Imagine being able to travel out of our solar system to visit new planets and see distant stars close up.  No one knows if we’re ever going to get that far, but it looks like we’d have a pretty good map.

An international team of astronomers, including two local ones, has managed to find 10 new extra solar planets using two batteries of stargazing cameras and a technique that could help explain how planets form.

“We’re up to 15 planets, so we’ve had five previous discoveries,” said Rachel Street, a postdoctoral fellow at UCSB and at Las Cumbres Observatory Global Telescope Network  (LCOGT), which is located in Goleta but called the Santa Barbara Group.

“The really unusual thing about these is that we’ve found 10 over the space of the last six months, so our planet detection rate has gone up dramatically.”

Street and LCOGT project scientist Tim Lister are part of a global team of scientists who are using telescopes to complement the planet-finding efforts of the high-powered SuperWASP (Wide Area Search for Planets) cameras. Team leader Don Pollaco, of Queen’s University, Belfast, Northern Ireland, announced the findings at a talk at the Royal Astronomical Society’s national astronomical meeting Wednesday.

The two batteries of SuperWASP cameras, located in Spain’s Canary Islands and also in South Africa, both watch for planetary transits, where a planet passes directly in front of a star and blocks out some of the star’s light.  They can survey large areas of the sky at once, and astronomers, using the huge amount of data they receive from millions of stars, can check for these temporary changes in brightness.

“The reason that’s important is because it allows us to characterize these planets better than most of the planets that have been discovered so far,” Street said. “The more we can learn about the planets form, how they evolve, whether our own solar system is typical, or unique or special in any way, and so we learn more about planetary formation and our place in it.”

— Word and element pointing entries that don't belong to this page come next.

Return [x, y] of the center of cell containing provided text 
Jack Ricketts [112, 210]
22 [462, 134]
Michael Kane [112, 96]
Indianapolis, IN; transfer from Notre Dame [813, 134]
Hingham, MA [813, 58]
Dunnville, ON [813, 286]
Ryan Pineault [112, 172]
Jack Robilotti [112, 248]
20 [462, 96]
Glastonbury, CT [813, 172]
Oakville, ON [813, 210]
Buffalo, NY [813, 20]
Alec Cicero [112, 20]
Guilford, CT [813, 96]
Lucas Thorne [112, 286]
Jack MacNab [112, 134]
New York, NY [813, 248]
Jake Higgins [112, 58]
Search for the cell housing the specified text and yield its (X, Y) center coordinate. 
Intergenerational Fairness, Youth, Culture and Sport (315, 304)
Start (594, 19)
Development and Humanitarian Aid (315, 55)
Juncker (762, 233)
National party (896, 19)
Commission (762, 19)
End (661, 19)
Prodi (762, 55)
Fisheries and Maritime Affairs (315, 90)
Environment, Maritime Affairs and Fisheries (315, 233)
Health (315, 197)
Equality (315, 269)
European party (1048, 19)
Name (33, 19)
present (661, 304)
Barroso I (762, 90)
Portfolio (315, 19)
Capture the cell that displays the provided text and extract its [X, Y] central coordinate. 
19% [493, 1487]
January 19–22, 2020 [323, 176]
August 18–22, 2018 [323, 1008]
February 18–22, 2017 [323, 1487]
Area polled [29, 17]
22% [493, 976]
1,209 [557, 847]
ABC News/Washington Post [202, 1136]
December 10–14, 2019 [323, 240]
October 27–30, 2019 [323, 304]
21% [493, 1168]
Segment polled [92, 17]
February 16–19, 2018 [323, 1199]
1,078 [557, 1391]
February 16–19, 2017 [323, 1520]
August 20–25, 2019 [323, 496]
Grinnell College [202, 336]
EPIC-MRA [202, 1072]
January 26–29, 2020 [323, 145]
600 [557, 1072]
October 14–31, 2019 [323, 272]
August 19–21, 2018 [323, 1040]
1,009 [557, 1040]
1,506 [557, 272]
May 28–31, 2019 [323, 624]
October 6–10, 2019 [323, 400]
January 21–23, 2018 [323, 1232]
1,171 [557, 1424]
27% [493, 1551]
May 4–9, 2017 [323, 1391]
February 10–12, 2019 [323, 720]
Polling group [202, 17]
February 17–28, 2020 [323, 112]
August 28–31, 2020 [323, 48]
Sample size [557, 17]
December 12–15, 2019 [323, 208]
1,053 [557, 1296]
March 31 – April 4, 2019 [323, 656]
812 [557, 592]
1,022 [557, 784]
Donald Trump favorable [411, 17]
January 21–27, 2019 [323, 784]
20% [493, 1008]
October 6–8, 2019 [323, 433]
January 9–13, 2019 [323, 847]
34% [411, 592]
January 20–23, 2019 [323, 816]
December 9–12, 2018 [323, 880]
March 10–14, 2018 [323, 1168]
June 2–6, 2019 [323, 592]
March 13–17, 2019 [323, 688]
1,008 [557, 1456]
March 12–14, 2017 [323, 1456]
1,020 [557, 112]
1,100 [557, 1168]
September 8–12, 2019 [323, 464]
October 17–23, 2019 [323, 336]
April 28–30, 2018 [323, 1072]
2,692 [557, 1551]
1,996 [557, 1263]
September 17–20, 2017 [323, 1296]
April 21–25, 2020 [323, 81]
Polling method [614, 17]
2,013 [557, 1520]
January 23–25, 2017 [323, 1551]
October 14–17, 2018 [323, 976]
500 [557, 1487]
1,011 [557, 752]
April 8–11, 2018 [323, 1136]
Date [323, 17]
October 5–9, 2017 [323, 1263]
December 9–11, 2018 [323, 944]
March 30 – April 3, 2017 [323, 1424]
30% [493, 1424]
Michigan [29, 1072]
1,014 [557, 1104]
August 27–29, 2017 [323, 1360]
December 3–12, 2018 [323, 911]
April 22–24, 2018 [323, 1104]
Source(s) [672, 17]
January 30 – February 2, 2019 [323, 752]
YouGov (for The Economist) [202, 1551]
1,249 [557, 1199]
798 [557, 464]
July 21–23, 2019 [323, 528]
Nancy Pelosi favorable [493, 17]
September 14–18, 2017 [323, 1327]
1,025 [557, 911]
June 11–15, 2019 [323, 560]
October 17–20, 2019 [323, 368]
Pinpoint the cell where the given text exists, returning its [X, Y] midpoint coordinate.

While there are any number of things that may cause a change in the brightness of a star, it’s up to scientists like Street and Lister to determine which stars to train their telescopes on. LCOGT uses robotically controlled telescopes in Arizona, Hawaii and Australia. Meanwhile, other telescopes such as the Nordic Optical Telescope in La Palma, Spain, the Swiss Euler Telescope in Chile and the Observatoire de Haute Provence in Southern France provide confirmation of the new discoveries.

The technique is a change in planet discovery from the gravitational technique, which focuses on watching the star as it is affected by the gravity of its orbiting planet. As slow as the gravitational technique is, however, it has been used to discover about 270 planets since the early 1990s.

The planets discovered by SuperWASP transit survey range from half the size of Jupiter, the largest planet in our solar system, to eight times Jupiter’s size. The planets closest to their stars are the most easy to detect, said Street. One planet they discovered is so close to its sun that a full orbit is just over one day and its daytime temperature could reach 2300 degrees Celsius (4,172 degrees Fahrenheit).

While finding an plotting out these newly discovered solar systems is enough of a task, for these astronomers it’s but one step in a far grander, and rather quixotic-sounding, venture.

“The more planets we detect, the better idea we’ll have about whether our particular system is unusual, and, of course, that feeds into the fact that one of our planets has life on it,” Street said. “Is life in any way unusual or are there specific circumstances that were somehow unusual as planet-forming goes?  The only way to find that out is to look at lots of different planet systems.

“It could be that the circumstances that form habitable planets are quite common, which would be great, because there might be lots of habitable planets out there,” she said.

What they would do if they managed to find a planet that supports life as we know it is a story better left for another day, far into the future. But for the moment, the astronomers are only beginning to scratch the surface.

“To make a statistically significant sample we’re going to have to find probably thousands of theses sytems,” Street said. “This is just the tip of the iceberg.”